Pour conclure, le Professeur Elahee plaide pour un retour du concept de Maurice Île Durable. « Ce projet représentait une approche globale, conciliant développement économique, justice sociale et préservation environnementale. Il est urgent de relancer cette vision pour garantir un avenir énergétique viable et durable pour Maurice », explique-t-il.

Enfin, il insiste sur l’importance d’une présence active sur la scène internationale. « Nous devons renforcer notre engagement dans les financements verts et la diplomatie climatique. L’inaction n’est pas une option si nous voulons assurer notre résilience face aux défis du futur », fait-il ressortir.

Le rôle du solaire dans la transition énergétique

Selon le Professeur Elahee, l’énergie solaire est une des clés pour répondre aux défis énergétiques actuels : « Pendant les périodes de forte chaleur, nous avons un ensoleillement maximal. Il est donc logique de maximiser la production photovoltaïque pour alimenter les climatiseurs en journée.

Mieux encore, nous devrions investir dans le ‘solar cooling’, une technologie qui permet de produire du froid directement grâce à l’énergie solaire. »
Pour le long terme, il plaide en faveur d’un ajout d’au moins 300 MW de capacité solaire d’ici 2030. « C’est un objectif ambitieux, mais nécessaire. La feuille de route énergétique doit être actualisée pour refléter cette réalité », soutient-il.

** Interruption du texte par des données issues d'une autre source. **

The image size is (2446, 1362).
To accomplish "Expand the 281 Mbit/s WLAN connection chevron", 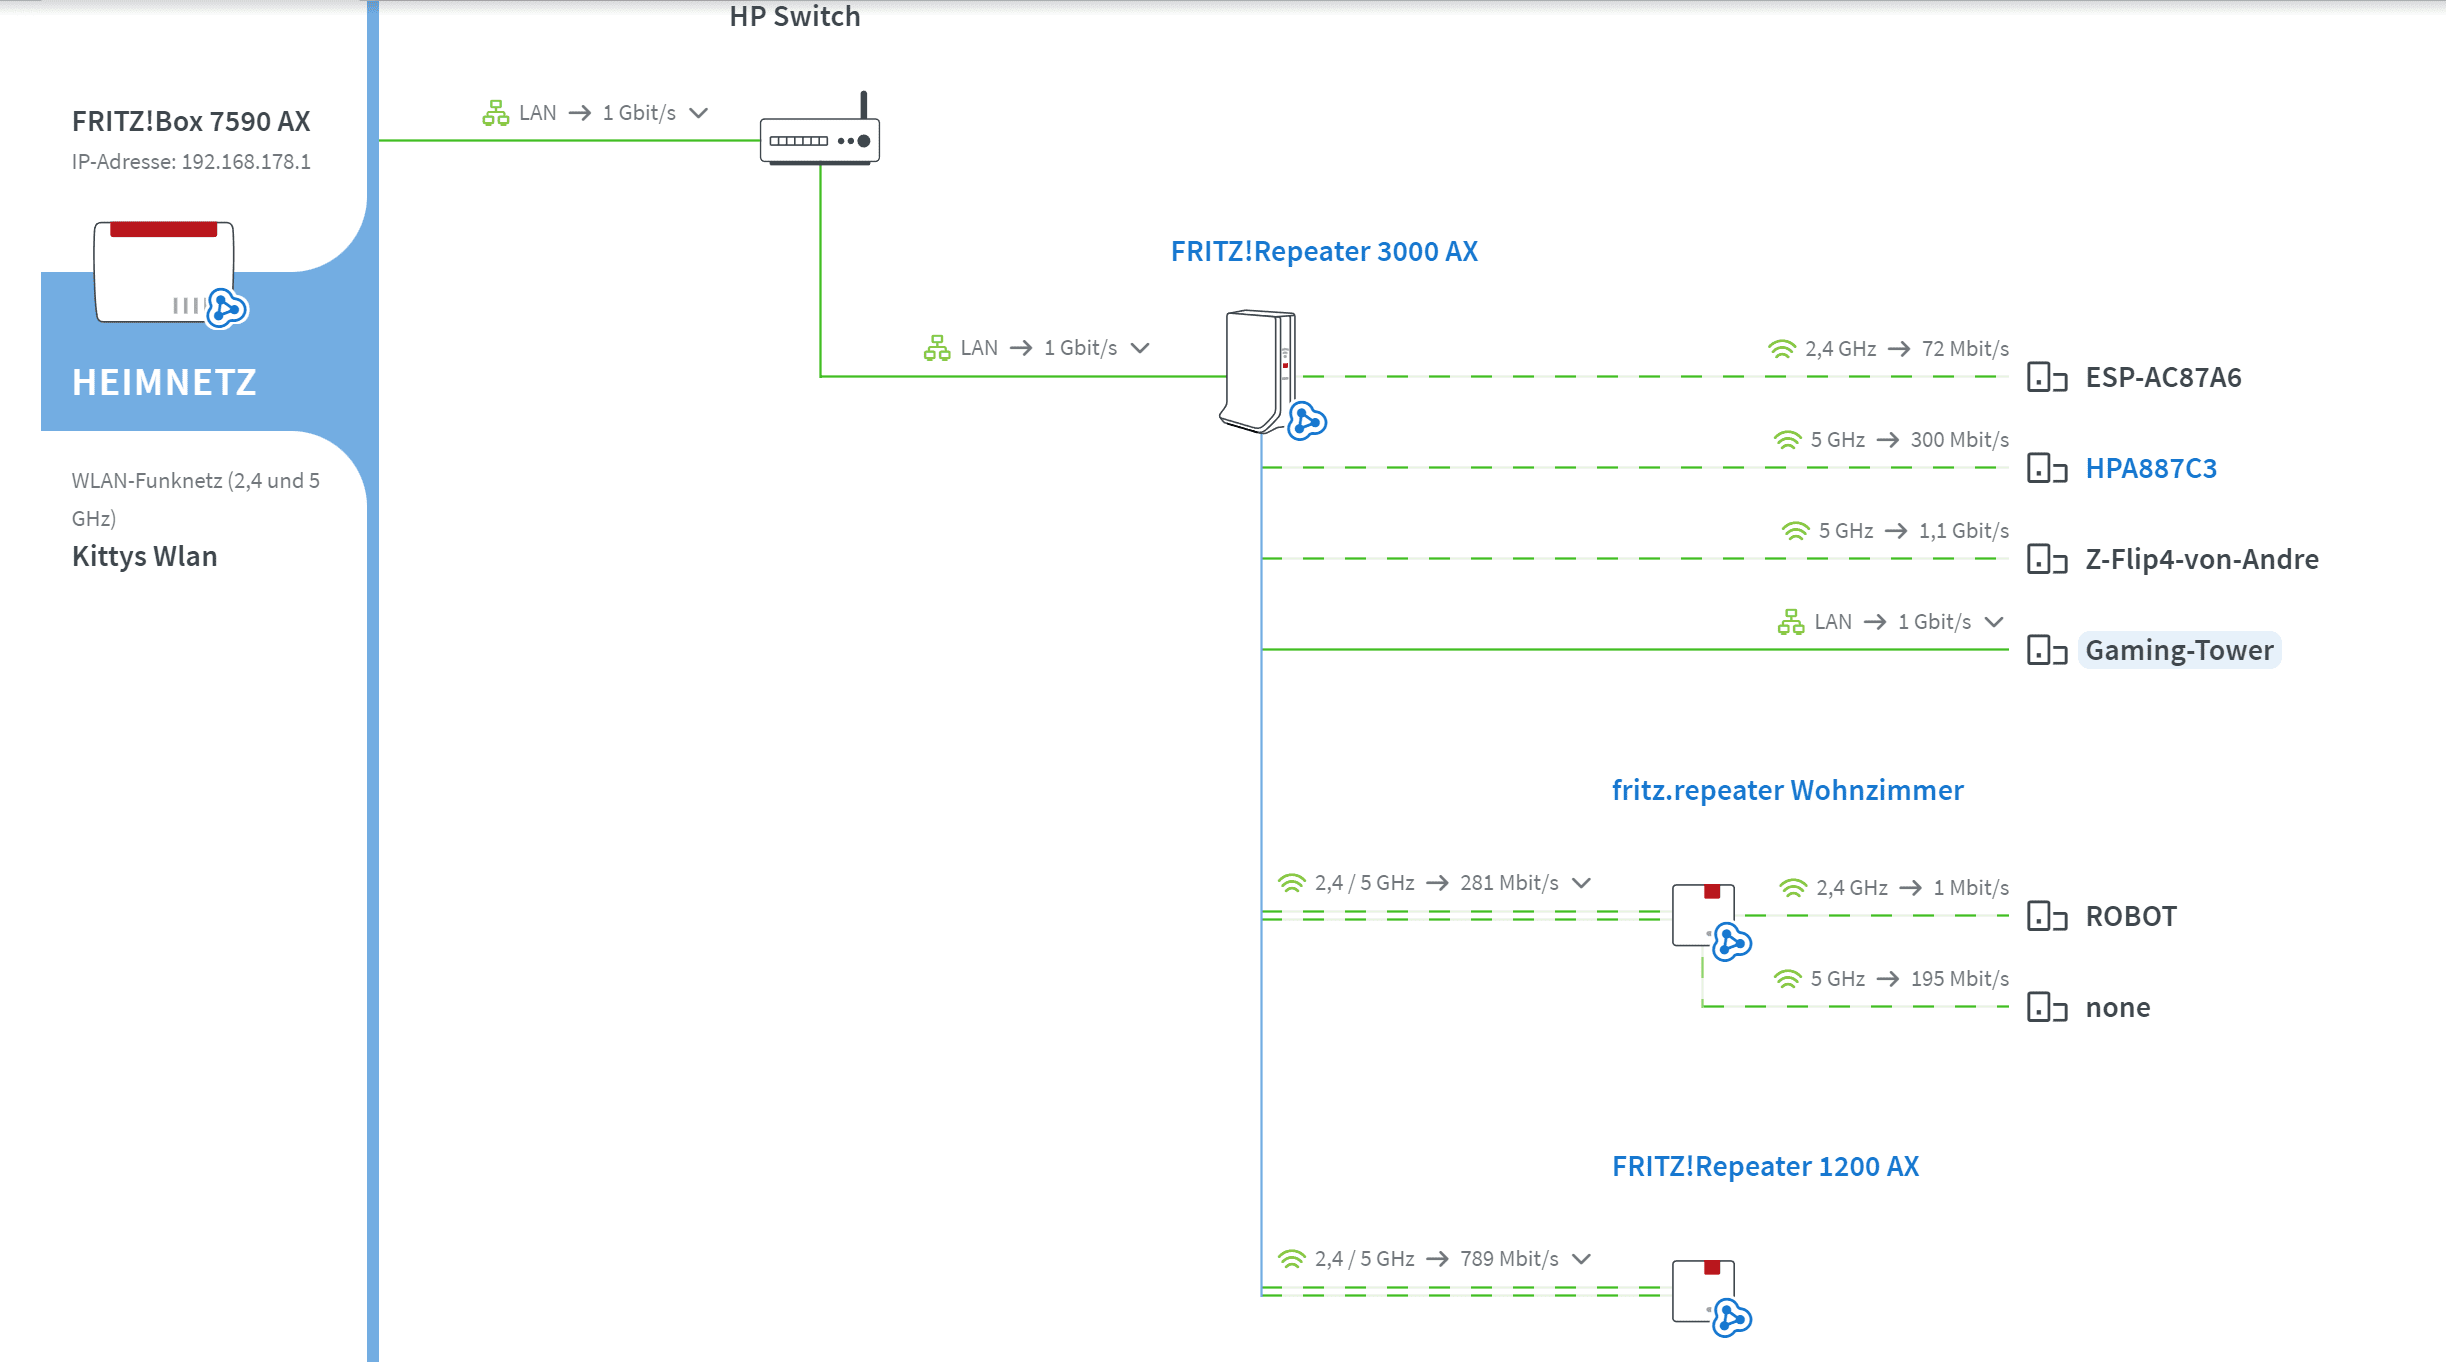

Les véhicules électriques : Un fardeau pour le réseau ?

Avec la montée en puissance des véhicules électriques, certains craignent une aggravation de la crise énergétique. « Cela ne devrait pas être le cas si les mesures adéquates sont mises en place. Le CEB encourage déjà l’installation de panneaux photovoltaïques et propose des tarifs réduits en dehors des heures de pointe. Il faudrait élargir ces tarifs aux week-ends et jours fériés pour inciter davantage les utilisateurs à adapter leurs habitudes », indique le Professeur Elahee. Toutefois, pour atteindre les objectifs fixés par la Roadmap gouvernementale – soit 26 000 véhicules électriques, dont 11 000 entièrement électriques (BEV) d’ici 2030 –, il faudra développer rapidement un réseau de bornes de recharge alimentées par l’énergie solaire.

Les défis futurs du secteur énergétique

L’avenir énergétique de Maurice, rappelle le Professeur Elahee, repose sur des choix stratégiques cruciaux. « Nous avons pris des engagements dans le cadre de l’Accord de Paris, notamment l’élimination du charbon d’ici 2030. Au-delà des considérations écologiques, cette transition a aussi du sens sur le plan économique », dit-il.

Étant donné que les contrats avec les Independent Power Producers (IPP) arrivent à échéance, pour notre interlocuteur, c’est une opportunité unique de redéfinir le paysage énergétique du pays. « Nous devons planifier dès maintenant notre trajectoire jusqu’en 2040, voire 2050. L’énergie est un enjeu global qui touche le transport, les infrastructures, l’industrie et même la connectivité numérique », indique-t-il.

Cependant, le véritable défi, selon lui, est politique : « Il faut une nouvelle gouvernance énergétique, libérée des intérêts particuliers. Nos décisions de cette année auront un impact déterminant sur les décennies à venir. Sommes-nous prêts à rompre avec le passé ? ».